Scientists find a likely Earth-like planet orbiting a Sun-like star
Astronomers have found Earth-like planets before, but usually around red dwarf stars. That’s a rather large problem when their flares and radiation could make orbiting planets uninhabitable. Thankfully, there may be a much more viable candidate in the pipeline. Researchers have found (via MIT Technology Review) a likely exoplanet, KOI-456.04, that’s less than twice as large as Earth while orbiting a host star (Kepler-160) that provides about 93 percent of the light levels our planet receives. It’s even circling the star at a comparable distance to the Earth, taking 378 days to complete one pass.
The team found the object by combing through old Kepler Space Telescope data using two new algorithms meant to study the star’s brightness. Instead of looking for sudden dimming of the star’s light, the usual sign of a passing planet, the algorithms checked for subtler dimming.

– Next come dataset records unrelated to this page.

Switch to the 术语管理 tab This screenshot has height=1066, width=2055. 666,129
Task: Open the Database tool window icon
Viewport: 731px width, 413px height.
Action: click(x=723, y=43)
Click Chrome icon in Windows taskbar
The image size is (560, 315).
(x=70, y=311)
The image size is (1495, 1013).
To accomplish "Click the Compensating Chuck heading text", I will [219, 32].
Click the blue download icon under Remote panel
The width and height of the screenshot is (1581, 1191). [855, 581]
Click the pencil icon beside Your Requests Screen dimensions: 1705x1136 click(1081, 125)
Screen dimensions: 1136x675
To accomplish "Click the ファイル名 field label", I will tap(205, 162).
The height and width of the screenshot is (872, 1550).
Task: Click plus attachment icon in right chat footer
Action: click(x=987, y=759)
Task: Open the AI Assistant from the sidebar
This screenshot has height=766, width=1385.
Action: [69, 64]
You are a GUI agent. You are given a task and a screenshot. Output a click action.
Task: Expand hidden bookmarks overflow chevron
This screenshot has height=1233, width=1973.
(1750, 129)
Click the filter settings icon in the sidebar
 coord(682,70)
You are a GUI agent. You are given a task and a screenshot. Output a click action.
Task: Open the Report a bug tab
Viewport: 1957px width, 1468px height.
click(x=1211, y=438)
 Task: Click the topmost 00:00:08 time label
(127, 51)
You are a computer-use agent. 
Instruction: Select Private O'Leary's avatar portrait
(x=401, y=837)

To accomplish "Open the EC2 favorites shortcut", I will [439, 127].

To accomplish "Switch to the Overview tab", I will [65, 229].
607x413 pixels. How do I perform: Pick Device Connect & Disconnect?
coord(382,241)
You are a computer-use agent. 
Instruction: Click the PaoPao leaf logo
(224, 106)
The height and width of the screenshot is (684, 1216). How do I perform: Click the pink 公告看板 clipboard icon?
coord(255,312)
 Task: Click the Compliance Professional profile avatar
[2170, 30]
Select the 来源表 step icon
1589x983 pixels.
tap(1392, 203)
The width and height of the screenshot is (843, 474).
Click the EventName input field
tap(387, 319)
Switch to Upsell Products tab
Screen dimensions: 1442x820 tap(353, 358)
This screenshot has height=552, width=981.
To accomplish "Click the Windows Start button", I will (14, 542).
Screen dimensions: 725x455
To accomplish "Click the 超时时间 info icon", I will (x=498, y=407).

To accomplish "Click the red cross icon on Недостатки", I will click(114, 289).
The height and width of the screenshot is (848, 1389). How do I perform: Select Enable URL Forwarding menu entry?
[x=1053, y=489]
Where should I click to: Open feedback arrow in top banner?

This isn’t quite official yet. Scientists are 85 percent confident that KOI-456.04 is a planet, but direct studies are necessary to reach the 99 percent mark needed to declare that it’s an exoplanet. You might need to wait until the James Webb Space Telescope is available before there’s a confirmation, and you certainly aren’t about to visit when Kepler-160 is about 3,140 light-years away. If the planetary nature is confirmed, though, it’ll show that the conditions needed for an Earth-like planet aren’t quite as rare as you think.